Records for the task Block Start

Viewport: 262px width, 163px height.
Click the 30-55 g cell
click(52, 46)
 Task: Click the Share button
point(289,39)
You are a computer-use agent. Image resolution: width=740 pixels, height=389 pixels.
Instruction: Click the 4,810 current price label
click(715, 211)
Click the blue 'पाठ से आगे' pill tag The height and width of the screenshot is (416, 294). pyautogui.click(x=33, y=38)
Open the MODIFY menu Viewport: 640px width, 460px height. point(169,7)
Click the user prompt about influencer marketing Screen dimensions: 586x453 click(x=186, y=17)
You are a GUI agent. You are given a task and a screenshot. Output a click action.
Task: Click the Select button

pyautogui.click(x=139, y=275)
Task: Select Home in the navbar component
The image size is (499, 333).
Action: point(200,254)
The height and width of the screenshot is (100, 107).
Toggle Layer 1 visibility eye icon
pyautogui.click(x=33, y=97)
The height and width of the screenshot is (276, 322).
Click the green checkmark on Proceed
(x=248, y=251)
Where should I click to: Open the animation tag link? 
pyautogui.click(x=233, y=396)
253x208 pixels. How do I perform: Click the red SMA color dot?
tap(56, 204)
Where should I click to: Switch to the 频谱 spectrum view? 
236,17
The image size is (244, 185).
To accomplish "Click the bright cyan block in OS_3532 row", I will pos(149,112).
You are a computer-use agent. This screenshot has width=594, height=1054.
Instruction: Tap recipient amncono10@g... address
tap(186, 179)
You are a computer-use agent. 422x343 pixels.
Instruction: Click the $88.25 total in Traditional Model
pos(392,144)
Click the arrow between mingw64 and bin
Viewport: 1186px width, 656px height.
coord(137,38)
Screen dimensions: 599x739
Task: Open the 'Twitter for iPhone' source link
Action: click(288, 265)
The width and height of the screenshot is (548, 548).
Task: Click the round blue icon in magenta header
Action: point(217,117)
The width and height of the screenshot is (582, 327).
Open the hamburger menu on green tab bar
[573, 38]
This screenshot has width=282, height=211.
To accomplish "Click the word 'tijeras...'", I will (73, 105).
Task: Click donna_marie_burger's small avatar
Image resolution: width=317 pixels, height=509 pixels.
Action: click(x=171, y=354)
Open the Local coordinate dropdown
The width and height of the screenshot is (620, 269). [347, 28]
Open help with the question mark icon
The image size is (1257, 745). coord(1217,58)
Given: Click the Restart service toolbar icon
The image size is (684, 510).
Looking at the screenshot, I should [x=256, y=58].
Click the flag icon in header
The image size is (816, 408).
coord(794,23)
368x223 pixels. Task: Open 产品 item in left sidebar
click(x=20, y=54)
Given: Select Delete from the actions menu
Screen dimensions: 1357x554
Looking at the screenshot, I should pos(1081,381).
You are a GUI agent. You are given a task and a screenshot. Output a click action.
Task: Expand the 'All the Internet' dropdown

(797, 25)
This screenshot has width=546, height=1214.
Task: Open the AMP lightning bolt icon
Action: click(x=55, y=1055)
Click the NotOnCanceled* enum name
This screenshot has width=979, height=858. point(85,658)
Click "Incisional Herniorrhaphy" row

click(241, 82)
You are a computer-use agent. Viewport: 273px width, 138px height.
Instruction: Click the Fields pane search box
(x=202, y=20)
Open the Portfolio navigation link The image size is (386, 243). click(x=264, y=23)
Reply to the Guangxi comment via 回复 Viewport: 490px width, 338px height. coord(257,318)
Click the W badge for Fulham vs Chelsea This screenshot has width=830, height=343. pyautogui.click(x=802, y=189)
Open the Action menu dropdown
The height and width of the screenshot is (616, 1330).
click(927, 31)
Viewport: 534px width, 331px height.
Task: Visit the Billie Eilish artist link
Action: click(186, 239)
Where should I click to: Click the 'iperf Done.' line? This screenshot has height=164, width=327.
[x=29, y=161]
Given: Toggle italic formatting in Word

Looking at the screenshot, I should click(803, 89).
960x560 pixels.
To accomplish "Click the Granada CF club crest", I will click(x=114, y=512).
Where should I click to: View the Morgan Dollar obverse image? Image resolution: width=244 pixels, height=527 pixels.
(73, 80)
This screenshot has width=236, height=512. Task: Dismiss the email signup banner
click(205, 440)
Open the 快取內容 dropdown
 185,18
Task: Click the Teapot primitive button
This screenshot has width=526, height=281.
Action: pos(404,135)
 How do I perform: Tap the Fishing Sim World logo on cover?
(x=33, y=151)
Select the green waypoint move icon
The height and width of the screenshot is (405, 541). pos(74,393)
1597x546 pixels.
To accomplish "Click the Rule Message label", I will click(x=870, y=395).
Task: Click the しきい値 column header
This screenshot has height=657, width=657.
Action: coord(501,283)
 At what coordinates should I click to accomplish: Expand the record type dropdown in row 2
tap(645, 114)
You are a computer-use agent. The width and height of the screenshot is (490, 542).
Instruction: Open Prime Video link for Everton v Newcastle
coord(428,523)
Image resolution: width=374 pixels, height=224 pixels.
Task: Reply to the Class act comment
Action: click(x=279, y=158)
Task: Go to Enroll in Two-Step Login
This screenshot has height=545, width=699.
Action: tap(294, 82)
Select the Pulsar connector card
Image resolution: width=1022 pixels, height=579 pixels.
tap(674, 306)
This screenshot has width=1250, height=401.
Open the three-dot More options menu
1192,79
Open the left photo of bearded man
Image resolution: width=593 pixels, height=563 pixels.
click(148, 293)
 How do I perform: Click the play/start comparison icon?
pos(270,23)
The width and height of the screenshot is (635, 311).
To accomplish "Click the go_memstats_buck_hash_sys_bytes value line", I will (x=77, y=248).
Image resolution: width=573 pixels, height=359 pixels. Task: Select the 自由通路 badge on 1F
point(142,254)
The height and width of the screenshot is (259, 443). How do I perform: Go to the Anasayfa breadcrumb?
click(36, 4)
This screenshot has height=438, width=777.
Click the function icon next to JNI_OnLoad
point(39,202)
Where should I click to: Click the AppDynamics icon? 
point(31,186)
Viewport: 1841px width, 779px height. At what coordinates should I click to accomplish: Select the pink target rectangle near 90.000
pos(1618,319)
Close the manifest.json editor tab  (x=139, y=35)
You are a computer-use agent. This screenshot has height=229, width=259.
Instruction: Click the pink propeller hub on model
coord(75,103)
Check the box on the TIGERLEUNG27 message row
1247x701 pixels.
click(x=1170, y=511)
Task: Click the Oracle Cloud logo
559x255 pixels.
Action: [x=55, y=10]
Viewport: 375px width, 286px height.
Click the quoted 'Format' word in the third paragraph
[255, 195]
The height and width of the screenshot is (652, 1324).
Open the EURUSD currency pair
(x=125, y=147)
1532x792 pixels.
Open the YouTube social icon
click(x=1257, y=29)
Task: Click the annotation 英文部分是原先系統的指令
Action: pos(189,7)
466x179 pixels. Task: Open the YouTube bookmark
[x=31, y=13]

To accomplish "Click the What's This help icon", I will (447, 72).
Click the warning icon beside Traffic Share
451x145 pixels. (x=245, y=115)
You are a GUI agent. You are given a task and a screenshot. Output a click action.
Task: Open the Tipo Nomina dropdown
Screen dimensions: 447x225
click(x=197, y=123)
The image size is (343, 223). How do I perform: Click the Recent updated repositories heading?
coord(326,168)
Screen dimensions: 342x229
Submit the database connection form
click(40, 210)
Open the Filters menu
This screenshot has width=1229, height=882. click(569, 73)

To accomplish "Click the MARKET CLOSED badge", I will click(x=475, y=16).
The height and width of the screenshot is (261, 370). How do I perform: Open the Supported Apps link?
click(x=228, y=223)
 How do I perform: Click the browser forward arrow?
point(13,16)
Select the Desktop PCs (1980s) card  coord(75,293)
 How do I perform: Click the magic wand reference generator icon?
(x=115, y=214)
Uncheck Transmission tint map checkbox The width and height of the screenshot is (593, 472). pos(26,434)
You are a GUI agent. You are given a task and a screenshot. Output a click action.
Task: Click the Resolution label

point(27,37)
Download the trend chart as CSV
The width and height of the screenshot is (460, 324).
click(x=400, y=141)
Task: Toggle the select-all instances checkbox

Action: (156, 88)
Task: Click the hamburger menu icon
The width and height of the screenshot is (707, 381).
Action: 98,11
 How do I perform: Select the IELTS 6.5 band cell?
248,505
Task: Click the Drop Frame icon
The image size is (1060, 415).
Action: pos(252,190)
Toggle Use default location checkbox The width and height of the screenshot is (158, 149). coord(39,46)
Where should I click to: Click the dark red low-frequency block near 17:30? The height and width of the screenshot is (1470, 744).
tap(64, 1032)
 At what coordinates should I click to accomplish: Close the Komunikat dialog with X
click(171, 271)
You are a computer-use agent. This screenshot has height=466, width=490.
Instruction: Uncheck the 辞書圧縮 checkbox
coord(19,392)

Records for the task Block End

Exercise requirements:
Beginning with the line above that contains "Where should I click to: Switch", copy each line exactly up to and including the line that contains "Open the Portfolio", and go no further.

Answer space:
Where should I click to: Switch to the 频谱 spectrum view? 
236,17
The image size is (244, 185).
To accomplish "Click the bright cyan block in OS_3532 row", I will pos(149,112).
You are a computer-use agent. This screenshot has width=594, height=1054.
Instruction: Tap recipient amncono10@g... address
tap(186, 179)
You are a computer-use agent. 422x343 pixels.
Instruction: Click the $88.25 total in Traditional Model
pos(392,144)
Click the arrow between mingw64 and bin
Viewport: 1186px width, 656px height.
coord(137,38)
Screen dimensions: 599x739
Task: Open the 'Twitter for iPhone' source link
Action: click(288, 265)
The width and height of the screenshot is (548, 548).
Task: Click the round blue icon in magenta header
Action: point(217,117)
The width and height of the screenshot is (582, 327).
Open the hamburger menu on green tab bar
[573, 38]
This screenshot has width=282, height=211.
To accomplish "Click the word 'tijeras...'", I will (73, 105).
Task: Click donna_marie_burger's small avatar
Image resolution: width=317 pixels, height=509 pixels.
Action: click(x=171, y=354)
Open the Local coordinate dropdown
The width and height of the screenshot is (620, 269). [347, 28]
Open help with the question mark icon
The image size is (1257, 745). coord(1217,58)
Given: Click the Restart service toolbar icon
The image size is (684, 510).
Looking at the screenshot, I should [x=256, y=58].
Click the flag icon in header
The image size is (816, 408).
coord(794,23)
368x223 pixels. Task: Open 产品 item in left sidebar
click(x=20, y=54)
Given: Select Delete from the actions menu
Screen dimensions: 1357x554
Looking at the screenshot, I should pos(1081,381).
You are a GUI agent. You are given a task and a screenshot. Output a click action.
Task: Expand the 'All the Internet' dropdown

(797, 25)
This screenshot has width=546, height=1214.
Task: Open the AMP lightning bolt icon
Action: click(x=55, y=1055)
Click the NotOnCanceled* enum name
This screenshot has width=979, height=858. point(85,658)
Click "Incisional Herniorrhaphy" row

click(241, 82)
You are a computer-use agent. Viewport: 273px width, 138px height.
Instruction: Click the Fields pane search box
(x=202, y=20)
Open the Portfolio navigation link The image size is (386, 243). click(x=264, y=23)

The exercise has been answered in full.